Giuliani shows abortion danger for Republicans

(Agencies)
Updated: 2007-11-28 15:18

ARLINGTON - Former New York Mayor Rudy Giuliani is doing surprisingly well among conservatives in his bid for the Republican Party's presidential nomination, but there is one group that will not countenance voting for him.


Republican presidential candidate former New York City Mayor Rudy Giuliani (R) greets voters at the Nashua Winter Holiday Stroll in Nashua, New Hampshire November 24, 2007. [Agencies]
 

For a dedicated core of mainly religious voters, abortion is the single issue that will decide their vote, and for them Giuliani fails the test.

Sally Morris is one such person. A devout Catholic armed with an ultrasound device, she works as a nurse at a clinic near Dallas that aims to persuade pregnant women not to abort their fetuses.

"I call this one 'Baby in prayer,"' she says as she points to an image of a 14-week fetus recently captured on her ultrasound, which shows its hands clasped as if in prayer.

Part of a program called "Option Ultrasound," sponsored by the conservative advocacy group Focus on the Family, the clinic works on the principle that women who view images of their fetus are less likely to have an abortion.

Eighty-nine percent of the women who visit decide to carry their child to term, executive director Becky Hyde said.

**Directions:**
[a] Please answer these questions from the article on Giuliani and abortion voters:
(i) What is Sally Morris's job, and near which city is she based?
(ii) Which group sponsors the "Option Ultrasound" program?
(iii) What share of the women who visit the clinic decide to carry their child to term?
[b] Resume the article on Giuliani and abortion voters, picking up right after its last sentence.

**Provided information:**
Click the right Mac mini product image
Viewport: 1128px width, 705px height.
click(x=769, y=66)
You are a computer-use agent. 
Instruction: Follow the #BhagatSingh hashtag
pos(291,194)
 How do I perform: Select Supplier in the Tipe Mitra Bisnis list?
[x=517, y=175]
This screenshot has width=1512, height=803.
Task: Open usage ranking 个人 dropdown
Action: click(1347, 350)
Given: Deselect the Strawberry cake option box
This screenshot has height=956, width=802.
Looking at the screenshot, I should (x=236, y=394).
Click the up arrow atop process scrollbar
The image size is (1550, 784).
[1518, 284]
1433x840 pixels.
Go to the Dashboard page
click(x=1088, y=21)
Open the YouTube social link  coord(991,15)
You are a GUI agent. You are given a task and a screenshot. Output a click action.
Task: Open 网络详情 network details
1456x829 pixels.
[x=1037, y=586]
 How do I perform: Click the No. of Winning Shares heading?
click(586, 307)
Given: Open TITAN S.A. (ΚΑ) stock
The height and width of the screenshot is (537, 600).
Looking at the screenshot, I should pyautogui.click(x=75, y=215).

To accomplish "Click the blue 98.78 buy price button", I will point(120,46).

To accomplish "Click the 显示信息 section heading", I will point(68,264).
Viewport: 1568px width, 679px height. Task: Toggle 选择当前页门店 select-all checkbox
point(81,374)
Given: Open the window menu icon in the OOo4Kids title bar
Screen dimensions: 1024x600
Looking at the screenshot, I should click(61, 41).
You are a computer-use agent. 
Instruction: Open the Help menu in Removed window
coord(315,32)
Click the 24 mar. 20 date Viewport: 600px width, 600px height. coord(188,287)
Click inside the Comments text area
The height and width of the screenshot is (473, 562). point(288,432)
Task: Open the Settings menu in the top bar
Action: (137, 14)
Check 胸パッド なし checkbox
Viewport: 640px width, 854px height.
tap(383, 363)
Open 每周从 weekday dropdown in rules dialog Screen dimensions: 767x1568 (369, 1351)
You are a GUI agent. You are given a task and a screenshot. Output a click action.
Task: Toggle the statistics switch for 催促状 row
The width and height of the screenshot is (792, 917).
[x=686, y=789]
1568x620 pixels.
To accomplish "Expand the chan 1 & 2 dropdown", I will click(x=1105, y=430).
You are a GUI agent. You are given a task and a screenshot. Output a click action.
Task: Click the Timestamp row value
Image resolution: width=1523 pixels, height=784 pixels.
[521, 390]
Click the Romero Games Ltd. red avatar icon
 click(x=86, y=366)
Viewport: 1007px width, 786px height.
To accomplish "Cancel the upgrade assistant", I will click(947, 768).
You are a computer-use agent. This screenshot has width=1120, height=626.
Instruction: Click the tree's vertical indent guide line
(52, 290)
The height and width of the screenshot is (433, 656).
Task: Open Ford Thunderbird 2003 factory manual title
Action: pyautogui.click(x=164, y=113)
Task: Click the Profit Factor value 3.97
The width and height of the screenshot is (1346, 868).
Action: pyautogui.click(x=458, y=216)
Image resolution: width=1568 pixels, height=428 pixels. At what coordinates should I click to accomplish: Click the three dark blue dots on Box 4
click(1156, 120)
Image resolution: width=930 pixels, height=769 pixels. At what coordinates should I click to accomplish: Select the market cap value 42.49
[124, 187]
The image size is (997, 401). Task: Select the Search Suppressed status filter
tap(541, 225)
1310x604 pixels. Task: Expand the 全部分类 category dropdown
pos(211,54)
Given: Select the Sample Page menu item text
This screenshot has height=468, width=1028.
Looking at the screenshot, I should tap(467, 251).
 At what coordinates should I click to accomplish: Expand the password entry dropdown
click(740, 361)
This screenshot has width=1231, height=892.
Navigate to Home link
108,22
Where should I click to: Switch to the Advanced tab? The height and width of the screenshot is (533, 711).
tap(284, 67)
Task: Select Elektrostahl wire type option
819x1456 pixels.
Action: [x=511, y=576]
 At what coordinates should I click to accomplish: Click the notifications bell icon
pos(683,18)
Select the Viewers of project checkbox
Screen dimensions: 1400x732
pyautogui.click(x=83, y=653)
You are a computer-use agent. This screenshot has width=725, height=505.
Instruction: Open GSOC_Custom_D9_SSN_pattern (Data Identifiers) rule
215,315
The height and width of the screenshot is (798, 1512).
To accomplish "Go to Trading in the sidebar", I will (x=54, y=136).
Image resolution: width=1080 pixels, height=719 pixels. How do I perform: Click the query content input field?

**Responses by item number:**
[a]
(i) She is a nurse at a clinic near Dallas.
(ii) Focus on the Family.
(iii) Eighty-nine percent.

[b]
Morris, Hyde and others who work at the clinic consider themselves to be on the front lines of America's abortion wars, which threaten to divide the Republican Party.

Giuliani is the front runner in the race for the party's nomination for the presidential election in November 2008. His position supporting abortion rights sits well with socially moderate Republicans, but puts him deeply at odds with much of the party's conservative Christian base.

Some see Giuliani's success as a sign that abortion is losing some of its bite as a political issue. A poll by the Pew Research Center last month found that among white evangelical Protestants, abortion was a priority for 53 percent of those surveyed, below issues like terrorism and the economy, down from 60 percent in August of 2004.

But for a dedicated core, such as those involved in Option Ultrasound, abortion trumps all other issues.